DETAILED DESCRIPTION
[0008] Described herein are methods of forming trenches in
photoresist layers with tight end-to-end spacing. In the following
description, various aspects of the illustrative implementations
will be described using terms commonly employed by those skilled in
the art to convey the substance of their work to others skilled in
the art. However, it will be apparent to those skilled in the art
that the present invention may be practiced with only some of the
described aspects. For purposes of explanation, specific numbers,
materials and configurations are set forth in order to provide a
thorough understanding of the illustrative implementations.
However, it will be apparent to one skilled in the art that the
present invention may be practiced without the specific details. In
other instances, well-known features are omitted or simplified in
order not to obscure the illustrative implementations.
[0009] Various operations will be described as multiple discrete
operations, in turn, in a manner that is most helpful in
understanding the present invention, however, the order of
description should not be construed to imply that these operations
are necessarily order dependent. In particular, these operations
need not be performed in the order of presentation.
[0010] Implementations of the invention provide methods for forming
trenches in a dielectric layer with relatively tight end-to-end
spacing that cannot be achieved using conventional photolithography
processes. In implementations of the invention, a dual-patterning
process is used to form the trenches. The first patterning process
etches an extended trench into a hard-mask layer that is formed on
the dielectric layer. The second patterning process forms a resist
line across the extended trench to separate the extended trench
into two trenches with tight end-to-end spacing. This pattern is
then transferred into the dielectric layer using conventional
etching processes.

=-=-=-=-=

- [The problem]
For each statement, say yes or no to whether the patent excerpt supports it, and quote the excerpt's deciding words.
1. The described operations must be carried out in the order in which they are presented.
2. The first patterning process etches an extended trench into a hard-mask layer.
3. The pattern is moved into the dielectric layer with a newly developed etching process.
The data after this text isn't needed here.

- [Raw data]
=-=-=-=-=

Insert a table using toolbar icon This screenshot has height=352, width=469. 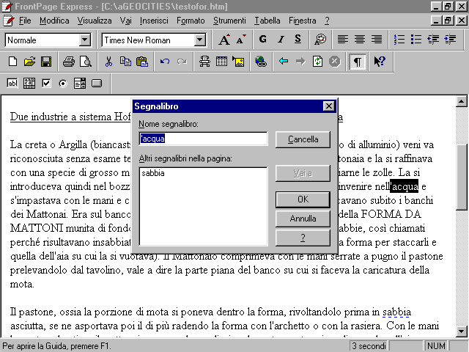(x=221, y=62)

=-=-=-=-=

- [Result of this exercise]
1. No: "these operations need not be performed in the order of presentation."
2. Yes: "The first patterning process etches an extended trench into a hard-mask layer that is formed on the dielectric layer."
3. No: "This pattern is then transferred into the dielectric layer using conventional etching processes."